The human factor is sometimes just too cumbersome in manufacturing. Take the German chipmaker Infineon: By using an autonomous robot called Scout from MetraLabs for the last several years, the automotive supplier shrank to 10 from 300 the number of minutes it takes to collect the clean-room data needed to measure the presence of rare gases in the air.
When it used a human resource to collect the data, Infineon sometimes had to discard daily production because environmental parameters were not met—a discovery made after hours of gathering air-quality samples.
Besides Scout, for clean-room applications, MetraLabs makes the robot Scitos X3, which it adapts for the goods a manufacturer wants to transport.
But Johannes Trabert, cofounder of MetraLabs, is anything but an enemy to humans in manufacturing. On the contrary, he is helping manufacturers adjusting to Industry 4.0 find the happy medium that will keep them in business 20 years from now.

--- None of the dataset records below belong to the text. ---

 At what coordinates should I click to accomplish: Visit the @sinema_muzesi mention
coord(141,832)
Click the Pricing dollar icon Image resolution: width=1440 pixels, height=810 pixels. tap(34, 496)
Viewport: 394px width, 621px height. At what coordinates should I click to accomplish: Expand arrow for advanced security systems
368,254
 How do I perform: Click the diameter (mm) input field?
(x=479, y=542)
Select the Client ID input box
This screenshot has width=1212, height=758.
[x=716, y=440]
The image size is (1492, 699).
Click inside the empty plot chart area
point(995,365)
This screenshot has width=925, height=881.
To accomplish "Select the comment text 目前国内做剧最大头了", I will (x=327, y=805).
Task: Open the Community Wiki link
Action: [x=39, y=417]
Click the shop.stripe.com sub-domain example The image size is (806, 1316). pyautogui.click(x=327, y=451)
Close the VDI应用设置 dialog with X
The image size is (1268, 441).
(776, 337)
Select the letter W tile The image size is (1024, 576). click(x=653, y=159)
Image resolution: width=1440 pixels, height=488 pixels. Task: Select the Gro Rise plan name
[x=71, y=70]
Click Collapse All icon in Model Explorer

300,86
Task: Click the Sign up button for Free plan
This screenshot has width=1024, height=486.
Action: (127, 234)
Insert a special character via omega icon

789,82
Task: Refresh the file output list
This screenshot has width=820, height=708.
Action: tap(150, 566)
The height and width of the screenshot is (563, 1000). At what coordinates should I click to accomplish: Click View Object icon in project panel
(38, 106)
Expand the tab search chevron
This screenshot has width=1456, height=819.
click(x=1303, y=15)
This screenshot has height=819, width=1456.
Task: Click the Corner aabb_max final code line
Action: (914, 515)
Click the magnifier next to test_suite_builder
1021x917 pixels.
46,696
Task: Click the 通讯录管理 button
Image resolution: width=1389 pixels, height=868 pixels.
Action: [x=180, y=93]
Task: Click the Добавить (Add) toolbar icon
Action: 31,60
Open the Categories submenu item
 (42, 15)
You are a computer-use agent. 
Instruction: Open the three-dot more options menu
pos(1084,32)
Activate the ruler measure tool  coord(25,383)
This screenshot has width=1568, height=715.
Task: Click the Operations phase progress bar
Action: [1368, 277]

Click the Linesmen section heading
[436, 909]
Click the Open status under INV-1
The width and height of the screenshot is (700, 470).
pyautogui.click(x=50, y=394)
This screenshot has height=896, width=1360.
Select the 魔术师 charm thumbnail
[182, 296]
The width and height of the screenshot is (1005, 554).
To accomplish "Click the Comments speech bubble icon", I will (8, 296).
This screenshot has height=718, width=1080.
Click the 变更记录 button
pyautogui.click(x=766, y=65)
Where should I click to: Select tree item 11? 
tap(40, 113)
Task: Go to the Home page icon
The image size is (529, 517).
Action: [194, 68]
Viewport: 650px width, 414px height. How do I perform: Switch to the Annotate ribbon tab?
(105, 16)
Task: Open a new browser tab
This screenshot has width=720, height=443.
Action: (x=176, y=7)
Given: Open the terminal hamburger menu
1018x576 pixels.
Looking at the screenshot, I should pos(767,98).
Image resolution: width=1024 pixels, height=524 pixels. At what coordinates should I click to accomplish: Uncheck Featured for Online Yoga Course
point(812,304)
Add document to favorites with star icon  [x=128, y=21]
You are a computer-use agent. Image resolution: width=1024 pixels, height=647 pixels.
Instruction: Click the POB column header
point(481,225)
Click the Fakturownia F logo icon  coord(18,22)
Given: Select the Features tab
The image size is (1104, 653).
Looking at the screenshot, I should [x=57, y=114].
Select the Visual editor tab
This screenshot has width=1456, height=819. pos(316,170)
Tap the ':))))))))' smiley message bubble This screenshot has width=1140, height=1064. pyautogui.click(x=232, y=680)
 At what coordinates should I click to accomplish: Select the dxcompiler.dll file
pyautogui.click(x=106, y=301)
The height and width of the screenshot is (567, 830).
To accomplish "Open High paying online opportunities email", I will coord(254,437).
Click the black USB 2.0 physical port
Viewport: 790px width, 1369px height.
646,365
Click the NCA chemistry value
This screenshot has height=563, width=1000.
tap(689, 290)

The future will be focused on “the clever share of work” between humans and robots, Trabert said, as he showed me around his factory in Ilmenau, Germany, in October.
That will leave the humans more satisfied by the work they do do, he added. “The places where our robots are installed create more attractive jobs or enhance the jobs that are there for humans—because the more human-related capabilities are used in a better way than before: the monotonous, stupid part of the work is then done by the robots.”
Then there’s the workforce skills gap to contend with.
In places where human workers are not as plentiful as they used to be, “you need to make best use of them,” Trabert said. “And this is not carrying goods through the production facility; it is to involve them in production itself and the creation of value, checking quality and keeping everything running.”
Infineon is a prime example of MetraLabs’ influence. But MetraLabs’ contribution to the modernization of manufacturing—so far—extends to the Czech Republic, France, Great Britain, Singapore and the U.S.
The latest Fraunhofer institute will share its mobile robots innovation lab with MetraLabs.